— Start of Records —
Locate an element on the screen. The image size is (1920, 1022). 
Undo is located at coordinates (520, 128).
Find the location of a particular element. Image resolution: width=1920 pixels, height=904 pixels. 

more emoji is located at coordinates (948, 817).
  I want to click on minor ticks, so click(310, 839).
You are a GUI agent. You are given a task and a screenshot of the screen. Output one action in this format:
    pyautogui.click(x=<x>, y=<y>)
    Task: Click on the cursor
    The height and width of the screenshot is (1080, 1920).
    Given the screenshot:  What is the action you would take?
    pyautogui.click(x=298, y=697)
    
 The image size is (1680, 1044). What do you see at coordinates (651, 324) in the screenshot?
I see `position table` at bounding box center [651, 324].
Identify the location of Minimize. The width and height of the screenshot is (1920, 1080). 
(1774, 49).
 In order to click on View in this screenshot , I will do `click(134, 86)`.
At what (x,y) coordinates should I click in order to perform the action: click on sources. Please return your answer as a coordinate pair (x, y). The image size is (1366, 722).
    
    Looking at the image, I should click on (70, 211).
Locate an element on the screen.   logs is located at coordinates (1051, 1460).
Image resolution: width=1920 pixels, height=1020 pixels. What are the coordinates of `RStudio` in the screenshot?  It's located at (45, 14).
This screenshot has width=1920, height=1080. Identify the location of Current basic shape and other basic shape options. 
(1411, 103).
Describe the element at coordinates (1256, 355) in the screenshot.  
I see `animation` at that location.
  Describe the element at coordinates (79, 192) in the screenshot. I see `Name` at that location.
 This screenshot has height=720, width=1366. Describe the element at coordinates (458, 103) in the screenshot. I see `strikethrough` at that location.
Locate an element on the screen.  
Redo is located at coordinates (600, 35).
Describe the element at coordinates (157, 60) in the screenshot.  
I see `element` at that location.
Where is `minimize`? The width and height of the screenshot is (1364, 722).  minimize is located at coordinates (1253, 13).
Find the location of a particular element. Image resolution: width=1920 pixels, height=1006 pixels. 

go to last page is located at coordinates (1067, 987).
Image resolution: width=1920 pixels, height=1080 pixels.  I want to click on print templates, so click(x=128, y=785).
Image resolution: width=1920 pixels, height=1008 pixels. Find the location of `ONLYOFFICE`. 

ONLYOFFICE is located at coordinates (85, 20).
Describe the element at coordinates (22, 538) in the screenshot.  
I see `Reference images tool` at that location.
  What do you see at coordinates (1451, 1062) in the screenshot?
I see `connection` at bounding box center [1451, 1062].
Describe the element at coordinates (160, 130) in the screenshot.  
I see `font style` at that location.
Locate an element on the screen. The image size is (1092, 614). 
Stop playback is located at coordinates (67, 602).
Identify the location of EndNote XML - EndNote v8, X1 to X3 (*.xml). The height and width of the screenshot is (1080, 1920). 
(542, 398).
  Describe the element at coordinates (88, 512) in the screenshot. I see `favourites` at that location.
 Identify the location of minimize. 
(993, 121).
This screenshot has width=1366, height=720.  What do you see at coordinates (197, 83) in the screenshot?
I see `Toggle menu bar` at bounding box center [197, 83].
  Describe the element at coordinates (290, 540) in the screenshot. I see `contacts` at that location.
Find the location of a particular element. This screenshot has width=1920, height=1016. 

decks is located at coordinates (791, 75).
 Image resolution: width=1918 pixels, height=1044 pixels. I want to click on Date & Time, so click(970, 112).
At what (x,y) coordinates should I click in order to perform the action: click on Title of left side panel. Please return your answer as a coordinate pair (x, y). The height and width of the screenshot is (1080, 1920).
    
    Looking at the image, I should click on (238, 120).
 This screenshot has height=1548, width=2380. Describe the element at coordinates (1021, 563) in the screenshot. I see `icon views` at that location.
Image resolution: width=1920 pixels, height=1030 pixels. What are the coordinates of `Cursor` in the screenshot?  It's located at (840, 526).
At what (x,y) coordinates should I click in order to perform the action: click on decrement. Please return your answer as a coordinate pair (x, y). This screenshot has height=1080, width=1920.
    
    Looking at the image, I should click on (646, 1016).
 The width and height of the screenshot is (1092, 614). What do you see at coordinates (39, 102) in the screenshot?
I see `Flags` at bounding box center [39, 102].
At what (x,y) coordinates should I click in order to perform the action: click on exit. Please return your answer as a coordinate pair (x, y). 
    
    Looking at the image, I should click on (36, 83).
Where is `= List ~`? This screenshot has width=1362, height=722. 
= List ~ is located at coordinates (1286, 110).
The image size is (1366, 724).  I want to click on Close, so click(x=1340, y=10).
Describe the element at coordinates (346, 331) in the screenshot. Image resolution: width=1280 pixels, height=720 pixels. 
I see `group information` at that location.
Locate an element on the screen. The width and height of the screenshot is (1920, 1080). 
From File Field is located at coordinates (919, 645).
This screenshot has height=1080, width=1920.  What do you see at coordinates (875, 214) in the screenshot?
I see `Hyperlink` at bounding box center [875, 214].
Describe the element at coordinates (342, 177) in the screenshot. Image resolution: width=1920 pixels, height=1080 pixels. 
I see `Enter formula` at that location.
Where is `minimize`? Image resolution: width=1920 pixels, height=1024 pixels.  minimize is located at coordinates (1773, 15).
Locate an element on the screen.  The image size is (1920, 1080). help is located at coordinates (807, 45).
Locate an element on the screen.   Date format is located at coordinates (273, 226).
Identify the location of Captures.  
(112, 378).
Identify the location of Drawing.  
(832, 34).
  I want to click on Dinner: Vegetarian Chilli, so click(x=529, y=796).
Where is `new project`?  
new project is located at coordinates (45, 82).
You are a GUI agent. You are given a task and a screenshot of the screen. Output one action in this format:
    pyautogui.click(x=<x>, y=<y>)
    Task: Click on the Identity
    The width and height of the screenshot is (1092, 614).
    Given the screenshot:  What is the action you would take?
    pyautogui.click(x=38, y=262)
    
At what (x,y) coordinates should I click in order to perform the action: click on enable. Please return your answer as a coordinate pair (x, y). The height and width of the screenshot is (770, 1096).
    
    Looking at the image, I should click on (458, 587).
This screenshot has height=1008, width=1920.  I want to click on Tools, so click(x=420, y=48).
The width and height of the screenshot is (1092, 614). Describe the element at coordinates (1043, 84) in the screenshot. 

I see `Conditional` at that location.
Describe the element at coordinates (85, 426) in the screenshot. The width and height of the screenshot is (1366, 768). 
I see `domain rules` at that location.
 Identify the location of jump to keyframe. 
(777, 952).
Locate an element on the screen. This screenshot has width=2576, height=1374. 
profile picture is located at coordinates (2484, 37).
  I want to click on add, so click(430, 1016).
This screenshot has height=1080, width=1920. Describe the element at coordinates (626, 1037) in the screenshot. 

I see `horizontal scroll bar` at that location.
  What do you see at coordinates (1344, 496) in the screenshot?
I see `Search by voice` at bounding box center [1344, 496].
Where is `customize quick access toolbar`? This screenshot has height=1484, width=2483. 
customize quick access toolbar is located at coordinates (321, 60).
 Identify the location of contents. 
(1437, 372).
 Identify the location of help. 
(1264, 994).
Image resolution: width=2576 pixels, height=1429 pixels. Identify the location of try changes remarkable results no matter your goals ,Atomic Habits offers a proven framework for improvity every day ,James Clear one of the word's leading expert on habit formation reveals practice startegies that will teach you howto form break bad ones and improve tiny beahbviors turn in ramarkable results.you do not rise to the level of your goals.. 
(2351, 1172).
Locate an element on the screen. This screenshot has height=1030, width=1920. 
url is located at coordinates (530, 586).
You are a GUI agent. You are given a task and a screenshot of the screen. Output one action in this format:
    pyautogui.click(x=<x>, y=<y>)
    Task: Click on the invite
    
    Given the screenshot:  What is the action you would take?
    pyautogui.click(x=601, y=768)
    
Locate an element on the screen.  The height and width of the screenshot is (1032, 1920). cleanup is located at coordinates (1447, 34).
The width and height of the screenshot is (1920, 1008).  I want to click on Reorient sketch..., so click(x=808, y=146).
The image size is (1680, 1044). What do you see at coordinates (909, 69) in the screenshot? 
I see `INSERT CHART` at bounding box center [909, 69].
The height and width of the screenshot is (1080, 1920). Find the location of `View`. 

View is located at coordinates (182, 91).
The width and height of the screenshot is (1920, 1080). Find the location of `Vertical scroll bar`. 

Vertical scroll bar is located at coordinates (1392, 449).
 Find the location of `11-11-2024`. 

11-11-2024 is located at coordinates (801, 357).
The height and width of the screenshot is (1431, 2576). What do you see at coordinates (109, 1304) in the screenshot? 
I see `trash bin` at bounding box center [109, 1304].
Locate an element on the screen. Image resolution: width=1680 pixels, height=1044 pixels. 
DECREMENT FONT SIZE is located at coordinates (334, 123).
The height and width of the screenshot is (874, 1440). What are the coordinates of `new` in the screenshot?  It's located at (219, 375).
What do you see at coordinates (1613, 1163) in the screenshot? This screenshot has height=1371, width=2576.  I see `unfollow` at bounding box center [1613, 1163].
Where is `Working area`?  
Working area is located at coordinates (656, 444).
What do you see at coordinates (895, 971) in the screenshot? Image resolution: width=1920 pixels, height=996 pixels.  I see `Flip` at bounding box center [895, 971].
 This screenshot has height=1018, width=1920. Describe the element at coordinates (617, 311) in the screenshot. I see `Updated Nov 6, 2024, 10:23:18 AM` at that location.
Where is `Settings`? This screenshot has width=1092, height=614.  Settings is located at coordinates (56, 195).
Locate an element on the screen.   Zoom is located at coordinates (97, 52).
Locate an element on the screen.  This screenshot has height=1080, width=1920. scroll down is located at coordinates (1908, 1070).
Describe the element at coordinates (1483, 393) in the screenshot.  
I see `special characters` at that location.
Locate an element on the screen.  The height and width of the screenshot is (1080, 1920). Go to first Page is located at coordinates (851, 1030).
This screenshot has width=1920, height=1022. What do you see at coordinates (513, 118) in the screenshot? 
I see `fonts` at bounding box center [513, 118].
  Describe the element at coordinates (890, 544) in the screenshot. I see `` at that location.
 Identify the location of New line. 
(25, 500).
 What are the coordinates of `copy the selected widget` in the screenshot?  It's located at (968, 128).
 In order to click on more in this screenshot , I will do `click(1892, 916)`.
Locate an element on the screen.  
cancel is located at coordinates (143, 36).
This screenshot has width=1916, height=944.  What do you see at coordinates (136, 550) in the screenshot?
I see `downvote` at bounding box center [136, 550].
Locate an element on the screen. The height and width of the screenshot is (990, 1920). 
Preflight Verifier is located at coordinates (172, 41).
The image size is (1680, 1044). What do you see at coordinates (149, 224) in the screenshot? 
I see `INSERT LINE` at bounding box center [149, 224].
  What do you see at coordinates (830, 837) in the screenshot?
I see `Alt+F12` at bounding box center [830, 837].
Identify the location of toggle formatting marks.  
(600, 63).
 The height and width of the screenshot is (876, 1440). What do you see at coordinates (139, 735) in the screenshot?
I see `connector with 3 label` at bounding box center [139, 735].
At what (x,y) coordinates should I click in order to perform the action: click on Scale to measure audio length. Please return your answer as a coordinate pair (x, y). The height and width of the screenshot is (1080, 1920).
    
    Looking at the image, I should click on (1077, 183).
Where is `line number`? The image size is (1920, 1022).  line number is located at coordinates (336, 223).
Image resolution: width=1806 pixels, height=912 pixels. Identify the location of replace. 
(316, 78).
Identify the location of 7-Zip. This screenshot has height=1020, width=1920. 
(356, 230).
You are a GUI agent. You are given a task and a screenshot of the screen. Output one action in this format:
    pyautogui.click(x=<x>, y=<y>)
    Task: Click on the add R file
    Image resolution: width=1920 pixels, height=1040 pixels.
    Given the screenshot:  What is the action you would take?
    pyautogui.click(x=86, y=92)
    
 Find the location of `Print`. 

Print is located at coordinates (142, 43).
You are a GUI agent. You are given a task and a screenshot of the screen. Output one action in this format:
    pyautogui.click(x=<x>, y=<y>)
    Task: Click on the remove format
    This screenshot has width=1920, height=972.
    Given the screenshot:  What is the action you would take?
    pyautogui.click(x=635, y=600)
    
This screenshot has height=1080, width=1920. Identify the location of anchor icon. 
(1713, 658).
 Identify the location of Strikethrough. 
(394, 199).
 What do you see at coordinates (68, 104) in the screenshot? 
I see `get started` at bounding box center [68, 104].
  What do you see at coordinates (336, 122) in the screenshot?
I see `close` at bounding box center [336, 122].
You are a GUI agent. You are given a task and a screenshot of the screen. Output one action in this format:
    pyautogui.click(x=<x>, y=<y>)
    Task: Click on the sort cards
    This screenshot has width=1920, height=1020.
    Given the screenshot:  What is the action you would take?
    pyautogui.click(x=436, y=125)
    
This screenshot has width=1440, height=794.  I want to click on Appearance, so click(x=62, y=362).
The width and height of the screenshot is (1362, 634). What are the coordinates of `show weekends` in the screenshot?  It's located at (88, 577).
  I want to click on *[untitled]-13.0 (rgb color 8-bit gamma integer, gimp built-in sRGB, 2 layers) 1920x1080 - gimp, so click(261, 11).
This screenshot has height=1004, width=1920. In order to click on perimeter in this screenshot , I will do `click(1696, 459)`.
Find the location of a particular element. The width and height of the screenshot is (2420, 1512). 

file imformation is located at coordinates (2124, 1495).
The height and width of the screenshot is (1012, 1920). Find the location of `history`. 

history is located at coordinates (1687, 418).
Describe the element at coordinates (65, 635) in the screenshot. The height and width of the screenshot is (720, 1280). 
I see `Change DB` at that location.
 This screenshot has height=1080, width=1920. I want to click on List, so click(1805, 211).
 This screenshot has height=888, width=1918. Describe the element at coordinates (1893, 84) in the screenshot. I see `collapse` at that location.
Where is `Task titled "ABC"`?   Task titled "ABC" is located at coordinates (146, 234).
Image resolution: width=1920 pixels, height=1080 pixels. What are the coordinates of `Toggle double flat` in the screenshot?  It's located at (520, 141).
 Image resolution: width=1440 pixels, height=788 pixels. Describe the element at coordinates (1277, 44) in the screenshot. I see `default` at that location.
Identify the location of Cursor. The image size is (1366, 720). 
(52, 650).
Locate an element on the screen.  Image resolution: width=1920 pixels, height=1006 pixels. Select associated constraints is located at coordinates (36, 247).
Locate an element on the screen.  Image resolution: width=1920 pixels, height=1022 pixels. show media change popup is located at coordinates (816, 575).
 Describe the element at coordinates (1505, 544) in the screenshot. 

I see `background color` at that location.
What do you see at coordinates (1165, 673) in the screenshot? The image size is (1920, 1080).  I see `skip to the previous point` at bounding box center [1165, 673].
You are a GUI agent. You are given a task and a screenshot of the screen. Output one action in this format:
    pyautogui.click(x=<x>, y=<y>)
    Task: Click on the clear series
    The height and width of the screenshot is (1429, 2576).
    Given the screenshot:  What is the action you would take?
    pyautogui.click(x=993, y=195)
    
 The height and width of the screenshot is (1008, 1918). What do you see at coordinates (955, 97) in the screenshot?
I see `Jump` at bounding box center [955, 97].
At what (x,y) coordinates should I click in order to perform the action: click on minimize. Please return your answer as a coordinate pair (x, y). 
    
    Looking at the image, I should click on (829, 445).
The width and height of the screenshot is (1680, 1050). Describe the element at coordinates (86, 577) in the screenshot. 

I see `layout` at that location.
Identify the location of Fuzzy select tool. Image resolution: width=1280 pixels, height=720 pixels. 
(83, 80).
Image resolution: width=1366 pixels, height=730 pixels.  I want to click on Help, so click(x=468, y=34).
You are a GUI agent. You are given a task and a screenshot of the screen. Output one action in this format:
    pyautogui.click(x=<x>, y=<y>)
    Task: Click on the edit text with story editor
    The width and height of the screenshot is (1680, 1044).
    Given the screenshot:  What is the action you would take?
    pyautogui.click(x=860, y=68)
— End of Records —
Written request: Change every "Locate an element" to "Find an element" in the rows from the start of the rows through the line containing "Image resolution: width=1920 pixels, height=1020", inclusive, and leave everything else unchanged.

Solution for this exercise:
Find an element on the screen. The image size is (1920, 1022). 
Undo is located at coordinates (520, 128).
Find the location of a particular element. Image resolution: width=1920 pixels, height=904 pixels. 

more emoji is located at coordinates (948, 817).
  I want to click on minor ticks, so click(310, 839).
You are a GUI agent. You are given a task and a screenshot of the screen. Output one action in this format:
    pyautogui.click(x=<x>, y=<y>)
    Task: Click on the cursor
    The height and width of the screenshot is (1080, 1920).
    Given the screenshot:  What is the action you would take?
    pyautogui.click(x=298, y=697)
    
 The image size is (1680, 1044). What do you see at coordinates (651, 324) in the screenshot?
I see `position table` at bounding box center [651, 324].
Identify the location of Minimize. The width and height of the screenshot is (1920, 1080). 
(1774, 49).
 In order to click on View in this screenshot , I will do `click(134, 86)`.
At what (x,y) coordinates should I click in order to perform the action: click on sources. Please return your answer as a coordinate pair (x, y). The image size is (1366, 722).
    
    Looking at the image, I should click on (70, 211).
Find an element on the screen.   logs is located at coordinates (1051, 1460).
Image resolution: width=1920 pixels, height=1020 pixels. What are the coordinates of `RStudio` in the screenshot?  It's located at (45, 14).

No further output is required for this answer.